A summary of the situation is as follows:

• If the population is normally distributed and the population variance is known, use a z-score (irrespective of sample size).
• If the population is normally distributed and the population variance is unknown, use a t-score (irrespective of sample size).
• If the population is not normally distributed, and the population variance is known, use a z-score only if n >= 30; otherwise, it cannot be calculated.
• If the population is not normally distributed and the population variance is unknown, use a t-score only if n >= 30; otherwise, it cannot be calculated.

User Comment
danlan Good summary.
akanimo summary

unknown variance - always use t score
known variance - always use z score

(note: if population is non-normal then n >= 30 for above to remain true .. else unsolvable)
DAS11 Great notes.
surob Yeah, agreed. Good notes.
olukayode where do we get these t tables from please
olukayode sm is the standard deviation for the sample, so u calculate the s.d for the sample given
StanleyMo Wow, good notes. :)

the table can be get from the appendix of CFA curriculum books.
StanleyMo Another point to note:

However, the t-statistic is more conservative because the t-statistic tends to be greater than the z-statistic, and therefore usingt-statistic will result in a wider confidence interval.
JKiro any knows how the sample std deviation (s(m)= 60.9736)was computed?
ambar Using the mean calculated, calculate the standard deviation s = [&#8721;(mean - observation)/n]^1/2
Using s, calculate s(m) = s/n^1/2 = 60.9736
verhuizing (1-a) % = confidence interval.
stel (1-a) = .95 dan is |0.025|0.95|0.025|
Za/2 = 0.05 = 1.65 = 90%
Za/2 = 0.025 = 1.96 = 95%
Za 0.005 = 2.58 = 99%
thekid Jkiro...

S= { Sum {(observation - mean)^2} / n -1 }^0.5 ....B/c SAMPLE standard deviation.
thekid Continuation from previous comment...

Jkiro...

"n-1" b.c sample standard deviation

Then use 'S' to solve for S(m)=s/(n)^0.5
jpducros please note that the higher the df, the peaker the curve, but the THINNER the tails. This is different from a Leptokurdic distribution, where the higher the peak, the FATTER the tails. I think a little comment in the curriculum would be useful.
EminYus t-distributions given on exam?
tankdan Can't figure out how to get s(m)= 60.97 using the formula above. I'm doing each (obs-mean)^2 and summing all the results for 111,533.34. Then dividing by 5 (N-1 which = 22306.67. Then taking the square root which equals 149.35.

What am I missing?!
johntan1979 The sd from calculations is 149.354165.
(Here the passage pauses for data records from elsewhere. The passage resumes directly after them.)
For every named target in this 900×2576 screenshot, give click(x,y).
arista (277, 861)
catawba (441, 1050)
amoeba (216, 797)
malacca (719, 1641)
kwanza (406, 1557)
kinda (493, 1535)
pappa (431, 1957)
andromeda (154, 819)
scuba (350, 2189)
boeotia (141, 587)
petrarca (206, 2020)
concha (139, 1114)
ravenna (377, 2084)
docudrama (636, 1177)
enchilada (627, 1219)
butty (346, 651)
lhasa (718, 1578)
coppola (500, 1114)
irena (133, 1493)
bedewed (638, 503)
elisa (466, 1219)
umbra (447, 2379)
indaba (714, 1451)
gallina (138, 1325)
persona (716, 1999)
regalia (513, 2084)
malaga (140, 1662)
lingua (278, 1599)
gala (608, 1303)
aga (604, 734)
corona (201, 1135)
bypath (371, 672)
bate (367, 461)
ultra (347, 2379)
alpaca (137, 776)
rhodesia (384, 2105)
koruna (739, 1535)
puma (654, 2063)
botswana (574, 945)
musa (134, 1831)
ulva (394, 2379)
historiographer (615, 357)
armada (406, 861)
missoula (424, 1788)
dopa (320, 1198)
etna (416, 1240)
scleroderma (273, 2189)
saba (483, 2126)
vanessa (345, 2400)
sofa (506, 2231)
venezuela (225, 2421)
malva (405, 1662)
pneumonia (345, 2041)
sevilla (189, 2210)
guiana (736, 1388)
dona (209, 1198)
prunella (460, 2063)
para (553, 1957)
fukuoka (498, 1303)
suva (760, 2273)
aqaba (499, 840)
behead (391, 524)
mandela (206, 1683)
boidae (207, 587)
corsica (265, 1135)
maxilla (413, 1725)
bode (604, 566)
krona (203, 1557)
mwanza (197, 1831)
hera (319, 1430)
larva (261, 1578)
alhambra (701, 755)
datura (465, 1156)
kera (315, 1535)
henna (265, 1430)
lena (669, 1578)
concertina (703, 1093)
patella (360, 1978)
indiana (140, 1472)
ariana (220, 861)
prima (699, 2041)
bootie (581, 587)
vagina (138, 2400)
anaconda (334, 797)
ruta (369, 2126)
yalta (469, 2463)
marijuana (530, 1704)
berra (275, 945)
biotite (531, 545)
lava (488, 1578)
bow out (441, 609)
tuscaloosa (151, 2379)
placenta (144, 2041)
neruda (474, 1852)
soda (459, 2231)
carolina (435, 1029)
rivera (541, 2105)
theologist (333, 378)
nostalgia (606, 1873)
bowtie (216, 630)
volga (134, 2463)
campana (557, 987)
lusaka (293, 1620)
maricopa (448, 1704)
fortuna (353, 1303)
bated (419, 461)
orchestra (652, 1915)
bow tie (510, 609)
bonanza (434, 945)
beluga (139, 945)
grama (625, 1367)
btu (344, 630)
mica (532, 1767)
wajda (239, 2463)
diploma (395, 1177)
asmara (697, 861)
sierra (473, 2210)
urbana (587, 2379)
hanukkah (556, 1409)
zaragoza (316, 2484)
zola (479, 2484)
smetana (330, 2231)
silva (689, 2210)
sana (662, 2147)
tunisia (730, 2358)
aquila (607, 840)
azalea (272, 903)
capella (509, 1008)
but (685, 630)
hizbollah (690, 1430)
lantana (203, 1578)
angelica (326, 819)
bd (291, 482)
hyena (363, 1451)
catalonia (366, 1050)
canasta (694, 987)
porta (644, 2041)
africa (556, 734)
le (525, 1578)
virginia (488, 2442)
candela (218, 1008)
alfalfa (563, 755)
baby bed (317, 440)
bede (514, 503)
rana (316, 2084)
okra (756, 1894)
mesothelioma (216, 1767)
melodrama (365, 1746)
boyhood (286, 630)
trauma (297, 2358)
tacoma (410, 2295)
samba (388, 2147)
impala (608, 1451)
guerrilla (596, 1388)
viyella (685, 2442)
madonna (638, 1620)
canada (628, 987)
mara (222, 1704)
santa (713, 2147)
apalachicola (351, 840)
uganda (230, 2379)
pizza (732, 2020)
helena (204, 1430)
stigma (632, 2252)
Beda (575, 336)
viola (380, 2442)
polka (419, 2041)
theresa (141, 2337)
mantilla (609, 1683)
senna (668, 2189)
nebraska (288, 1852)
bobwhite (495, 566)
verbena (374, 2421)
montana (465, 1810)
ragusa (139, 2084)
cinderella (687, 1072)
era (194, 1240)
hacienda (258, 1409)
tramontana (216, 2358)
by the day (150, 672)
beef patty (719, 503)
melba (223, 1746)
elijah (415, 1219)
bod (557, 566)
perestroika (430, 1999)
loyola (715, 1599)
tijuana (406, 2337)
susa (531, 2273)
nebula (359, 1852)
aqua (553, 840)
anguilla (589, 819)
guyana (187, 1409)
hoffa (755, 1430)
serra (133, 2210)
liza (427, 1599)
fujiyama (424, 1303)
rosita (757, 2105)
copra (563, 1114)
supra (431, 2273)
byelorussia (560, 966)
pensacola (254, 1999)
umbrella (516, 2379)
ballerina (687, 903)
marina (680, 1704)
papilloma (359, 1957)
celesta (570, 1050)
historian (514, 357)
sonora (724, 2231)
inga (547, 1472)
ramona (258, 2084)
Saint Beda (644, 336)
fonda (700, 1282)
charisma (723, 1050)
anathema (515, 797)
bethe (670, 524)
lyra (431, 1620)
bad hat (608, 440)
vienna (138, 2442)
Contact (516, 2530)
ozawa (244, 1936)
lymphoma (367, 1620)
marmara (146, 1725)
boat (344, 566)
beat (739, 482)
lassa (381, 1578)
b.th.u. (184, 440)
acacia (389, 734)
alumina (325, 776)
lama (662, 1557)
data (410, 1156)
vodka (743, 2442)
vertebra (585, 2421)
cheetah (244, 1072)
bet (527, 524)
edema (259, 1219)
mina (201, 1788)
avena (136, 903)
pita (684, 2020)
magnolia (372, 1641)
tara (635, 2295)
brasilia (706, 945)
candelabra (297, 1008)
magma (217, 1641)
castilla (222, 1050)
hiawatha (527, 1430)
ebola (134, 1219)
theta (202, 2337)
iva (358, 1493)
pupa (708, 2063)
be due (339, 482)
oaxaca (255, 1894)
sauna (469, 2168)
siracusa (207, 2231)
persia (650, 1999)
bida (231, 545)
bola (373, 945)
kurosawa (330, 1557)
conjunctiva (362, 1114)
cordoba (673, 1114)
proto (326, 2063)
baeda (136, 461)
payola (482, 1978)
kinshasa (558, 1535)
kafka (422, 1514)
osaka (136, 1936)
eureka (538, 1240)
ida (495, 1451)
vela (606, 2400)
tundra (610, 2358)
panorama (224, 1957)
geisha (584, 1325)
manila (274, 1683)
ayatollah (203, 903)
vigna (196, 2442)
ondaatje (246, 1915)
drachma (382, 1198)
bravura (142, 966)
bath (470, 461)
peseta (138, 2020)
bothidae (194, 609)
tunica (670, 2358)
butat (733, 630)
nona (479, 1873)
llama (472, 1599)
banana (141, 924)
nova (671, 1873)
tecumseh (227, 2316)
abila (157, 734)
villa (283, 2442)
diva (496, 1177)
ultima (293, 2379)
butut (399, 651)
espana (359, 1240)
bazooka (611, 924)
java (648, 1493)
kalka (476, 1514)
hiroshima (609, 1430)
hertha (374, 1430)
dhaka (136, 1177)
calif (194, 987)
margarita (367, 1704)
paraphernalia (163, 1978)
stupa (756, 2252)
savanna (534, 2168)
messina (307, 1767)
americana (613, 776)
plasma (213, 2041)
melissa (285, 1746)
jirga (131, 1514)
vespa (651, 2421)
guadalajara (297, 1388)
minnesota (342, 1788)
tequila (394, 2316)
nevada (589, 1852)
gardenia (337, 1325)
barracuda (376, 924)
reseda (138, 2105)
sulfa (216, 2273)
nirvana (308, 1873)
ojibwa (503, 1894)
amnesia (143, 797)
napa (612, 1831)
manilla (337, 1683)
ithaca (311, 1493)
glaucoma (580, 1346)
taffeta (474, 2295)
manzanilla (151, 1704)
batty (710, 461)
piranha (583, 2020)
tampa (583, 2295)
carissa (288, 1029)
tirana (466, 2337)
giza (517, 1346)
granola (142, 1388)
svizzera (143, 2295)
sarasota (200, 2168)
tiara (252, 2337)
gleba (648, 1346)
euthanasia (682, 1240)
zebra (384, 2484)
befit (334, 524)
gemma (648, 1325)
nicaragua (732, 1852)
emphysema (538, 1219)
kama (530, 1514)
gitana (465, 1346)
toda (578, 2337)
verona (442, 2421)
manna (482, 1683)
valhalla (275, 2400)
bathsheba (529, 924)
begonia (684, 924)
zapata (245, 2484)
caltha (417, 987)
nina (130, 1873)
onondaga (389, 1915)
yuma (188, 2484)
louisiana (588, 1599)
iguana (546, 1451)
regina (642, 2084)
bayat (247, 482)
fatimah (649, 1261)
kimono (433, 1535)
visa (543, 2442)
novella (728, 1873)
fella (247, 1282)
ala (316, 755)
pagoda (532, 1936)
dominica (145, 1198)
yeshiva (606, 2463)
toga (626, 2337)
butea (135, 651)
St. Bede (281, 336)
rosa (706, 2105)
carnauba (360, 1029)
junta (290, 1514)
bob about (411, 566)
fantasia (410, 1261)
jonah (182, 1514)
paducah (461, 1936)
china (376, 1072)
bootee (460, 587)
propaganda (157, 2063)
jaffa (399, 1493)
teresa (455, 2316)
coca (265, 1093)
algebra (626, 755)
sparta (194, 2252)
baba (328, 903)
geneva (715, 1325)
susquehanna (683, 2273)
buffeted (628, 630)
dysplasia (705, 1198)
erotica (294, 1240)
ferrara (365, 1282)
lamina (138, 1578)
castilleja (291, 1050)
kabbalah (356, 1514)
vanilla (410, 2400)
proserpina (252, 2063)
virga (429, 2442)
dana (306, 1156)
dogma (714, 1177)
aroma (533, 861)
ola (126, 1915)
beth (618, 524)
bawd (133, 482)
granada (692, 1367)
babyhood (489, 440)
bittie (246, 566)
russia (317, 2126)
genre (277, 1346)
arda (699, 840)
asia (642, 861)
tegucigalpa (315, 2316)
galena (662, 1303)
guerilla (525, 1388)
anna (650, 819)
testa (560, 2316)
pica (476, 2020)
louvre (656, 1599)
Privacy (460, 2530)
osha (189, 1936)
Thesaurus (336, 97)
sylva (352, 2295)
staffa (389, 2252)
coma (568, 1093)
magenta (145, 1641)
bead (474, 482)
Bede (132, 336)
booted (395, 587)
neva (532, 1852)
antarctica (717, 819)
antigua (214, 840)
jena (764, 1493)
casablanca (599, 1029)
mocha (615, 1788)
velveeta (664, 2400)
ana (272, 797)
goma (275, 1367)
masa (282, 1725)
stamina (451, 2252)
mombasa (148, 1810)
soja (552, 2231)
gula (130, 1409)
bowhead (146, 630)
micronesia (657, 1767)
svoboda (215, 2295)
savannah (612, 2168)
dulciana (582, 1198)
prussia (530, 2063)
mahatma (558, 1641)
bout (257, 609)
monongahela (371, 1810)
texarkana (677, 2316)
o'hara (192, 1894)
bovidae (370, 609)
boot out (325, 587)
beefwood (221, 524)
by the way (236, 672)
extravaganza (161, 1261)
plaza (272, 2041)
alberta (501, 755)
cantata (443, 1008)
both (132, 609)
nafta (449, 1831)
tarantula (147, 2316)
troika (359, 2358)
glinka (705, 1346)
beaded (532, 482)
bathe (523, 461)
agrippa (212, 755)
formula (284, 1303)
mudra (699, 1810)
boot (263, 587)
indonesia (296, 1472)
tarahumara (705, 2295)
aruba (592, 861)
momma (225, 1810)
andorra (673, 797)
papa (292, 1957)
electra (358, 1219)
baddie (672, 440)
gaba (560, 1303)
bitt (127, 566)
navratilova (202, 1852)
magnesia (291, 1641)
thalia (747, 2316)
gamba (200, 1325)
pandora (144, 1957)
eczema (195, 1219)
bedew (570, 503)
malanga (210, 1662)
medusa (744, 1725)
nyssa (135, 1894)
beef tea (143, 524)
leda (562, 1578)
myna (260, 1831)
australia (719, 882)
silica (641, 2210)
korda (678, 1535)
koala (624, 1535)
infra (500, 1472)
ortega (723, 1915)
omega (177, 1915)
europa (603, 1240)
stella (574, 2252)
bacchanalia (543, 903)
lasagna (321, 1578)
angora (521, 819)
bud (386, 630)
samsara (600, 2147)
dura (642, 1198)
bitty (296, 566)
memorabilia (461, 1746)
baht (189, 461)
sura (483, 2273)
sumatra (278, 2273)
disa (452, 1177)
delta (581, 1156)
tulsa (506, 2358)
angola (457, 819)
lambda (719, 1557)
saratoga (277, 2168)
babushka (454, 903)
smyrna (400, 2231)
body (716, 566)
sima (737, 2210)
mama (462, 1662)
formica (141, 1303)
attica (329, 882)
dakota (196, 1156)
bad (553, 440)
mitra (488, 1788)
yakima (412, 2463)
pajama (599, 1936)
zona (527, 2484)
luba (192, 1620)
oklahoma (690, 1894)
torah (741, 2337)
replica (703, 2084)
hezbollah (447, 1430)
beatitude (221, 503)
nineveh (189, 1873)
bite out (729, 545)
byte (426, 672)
Since sample sd is not known or given, we have to estimate sample sd by dividing 149.354165 by the square root of sample size i.e. 6^1/2

giving you 60.973583
Yrazzaq88 Perfect summary notes!
Yrazzaq88 I really suggest that everyone who is struggling with this chapter to go back to the basics, and take things very slowly. I know time is limited, but you cannot rush with Stats. Everything starts from the basics and develops from there.
michaeloa3 Great Summary!
guest it makes me feel a lot better when analystNotes admits it; "it's all starting to become a little confusing.."
at least, I'm being understood :)
maryprz14 wider confidence interval=>> more conservative?
maryprz14 To answer my own question;
tValues>zValues =>> wider confidence interval using t-Table =>> more conservatiove
got it :)
akhlo When population standard deviation is known, use z-distribution. First find sample mean (average of all samples), then find sample standard deviation, which is population standard deviation divided by square root of N. Find the z-score in the z-table in accordance with the CI required. The point estimators (lower and upper limits) are sample mean +/- sample standard deviation x z-score.